College graduations are this weekend in my home state. Some days it’s hard to believe that it’s been thirteen years since I finished college. Other days it seems like it was somebody else’s life. I am definitely not the same person I was then. Back then I believed I could still work in spite my mental illness if I found the right situation. Over the next several years I worked a variety of jobs; retail clerk, sales man, teacher’s aide, factory worker, loading dock worker, cook, dish washer, janitor, and now blogger. Besides the teacher’s aide job, none of these jobs had anything to do with what I studied in college.
In my younger years, I was kind of resentful that I didn’t find a good paying job in the field I studied. For awhile I believed that college was a waste because of this. I really don’t feel that way anymore. After studying science and tech advances for the last few years, I know now that it’s impossible to spend four to five years in college and expect to have a career in that field for the next forty years. The science and technology is advancing too fast anymore. Entire new industries are being creating and being destroyed every year anymore. It’s foolish to tell an eighteen year old kid fresh out of high school that what they major in has to last them until age sixty five. Most eighteen year olds don’t know what’s even available, let alone where their true strengths lie. When I started college I never saw myself becoming a writer and blogger. There were very few blogs in 1999 when I started college. There weren’t even social media sites, good search engines, youtube, netflix, etc back then. And that was just eighteen years ago, not that long ago. Who knows what will change in the next eighteen years. I might not even need to use a keyboard to write a blog by 2035.

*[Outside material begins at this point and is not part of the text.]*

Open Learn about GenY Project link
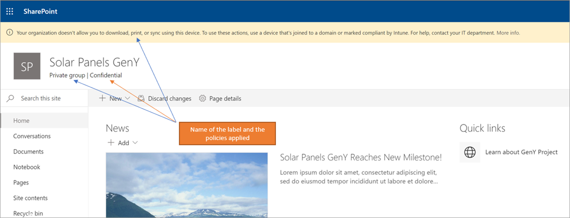This screenshot has height=218, width=570. pos(521,152)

As far as telling an eighteen year old kid that they have to stay in one career field for their lives, that’s asinine. These kids graduating high school this spring won’t hit even our current retirement age until the mid 2060s. We can’t realistically train these kids for lifelong careers when we don’t know what will be available by then. Maybe some of the kids graduating this year will be working in vertical farming, yet in 2017 this tech is still in development phases. Maybe some of these kids will be robotics mechanics. Perhaps some will become technological nomads and just go wherever the work takes them. Have lap top, will travel much like the hired guns of the Old West. Maybe some of the kids graduating this spring will work on building moon and Martian colonies. Maybe some of these kids will be among the first to have their children genetically modified. I don’t know. But I doubt few of them, if any, will be able to make careers as truck drivers, fast food workers, retail clerks, telemarketing, book keeping or most manufacturing. These jobs will be among the first to be automated.

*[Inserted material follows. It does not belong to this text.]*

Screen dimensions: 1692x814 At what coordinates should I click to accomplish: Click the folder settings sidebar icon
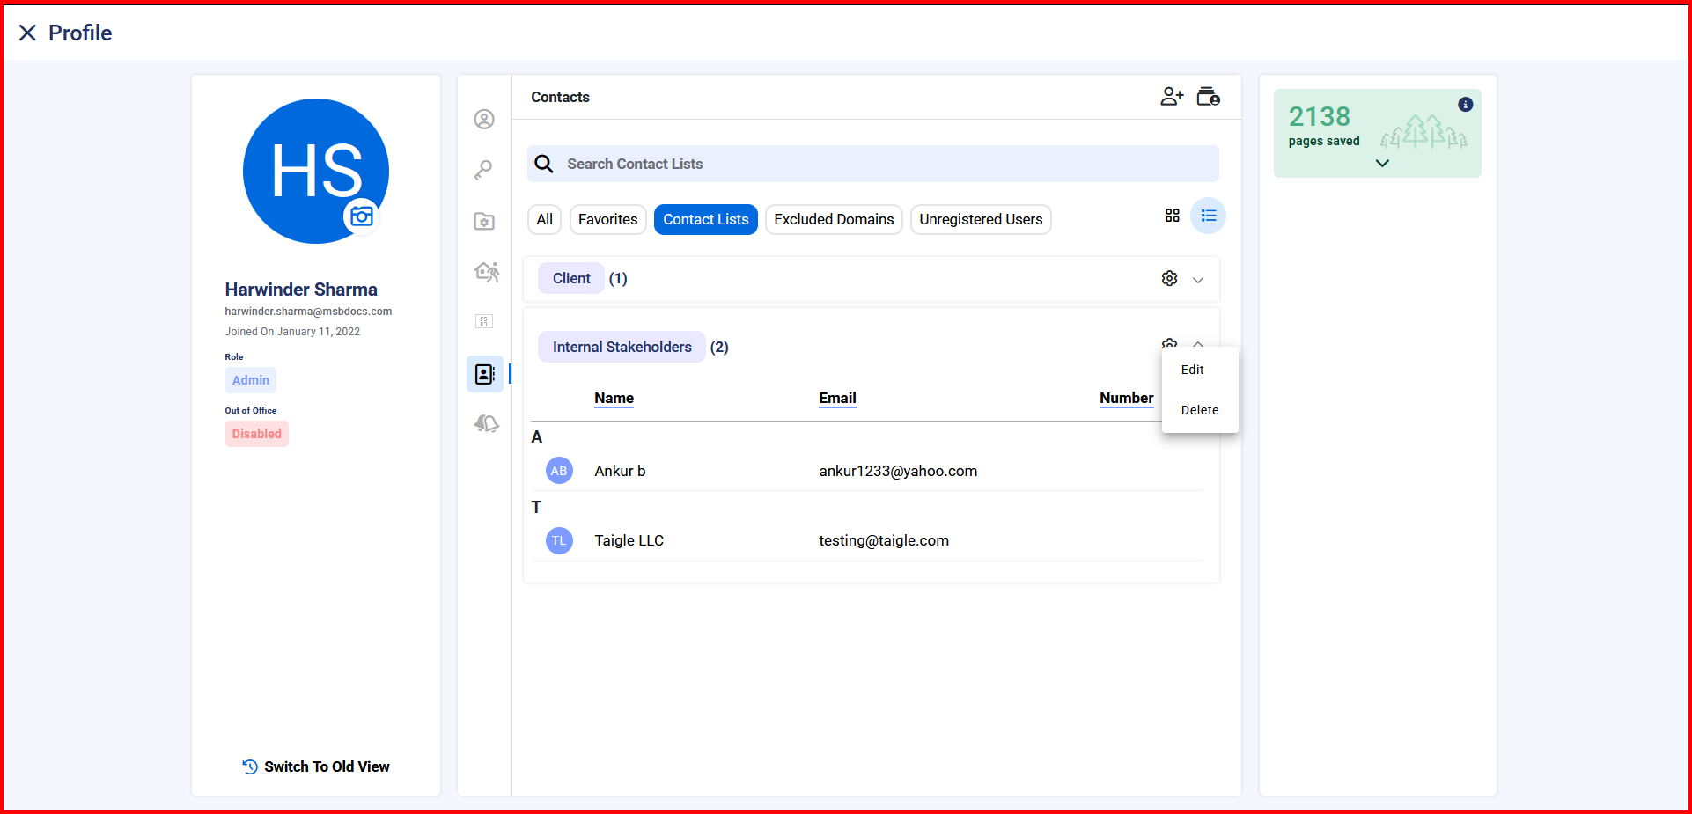[x=484, y=222]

And ironically, no one else knows exactly what the future of work holds for these kids leaving high school either. Tech gurus like Bill Gates, Elon Musk, Ray Kurzweil, etc. can have good ideas but we realistically can’t foresee what will and what won’t happen in the next twenty, thirty, or forty years. And politicians can say they want to revive blue collar manufacturing jobs, but that’s not going to happen in spite their best efforts. We can’t go back to the past and trying to do so will only make the transitions to a higher tech world civilization even harder and delay the inevitable. For all I know, by 2065 the basics of life could be cheap enough that working may optional for some people. Maybe the only real jobs humans can do will be in science research and space exploration. Of course I could be completely wrong and World War III knocks humanity back to the Stone Age. What I do know is that as much change as I have seen since graduating high school in 1999, even that change is going to be dwarfed by what’s coming in the next couple generations.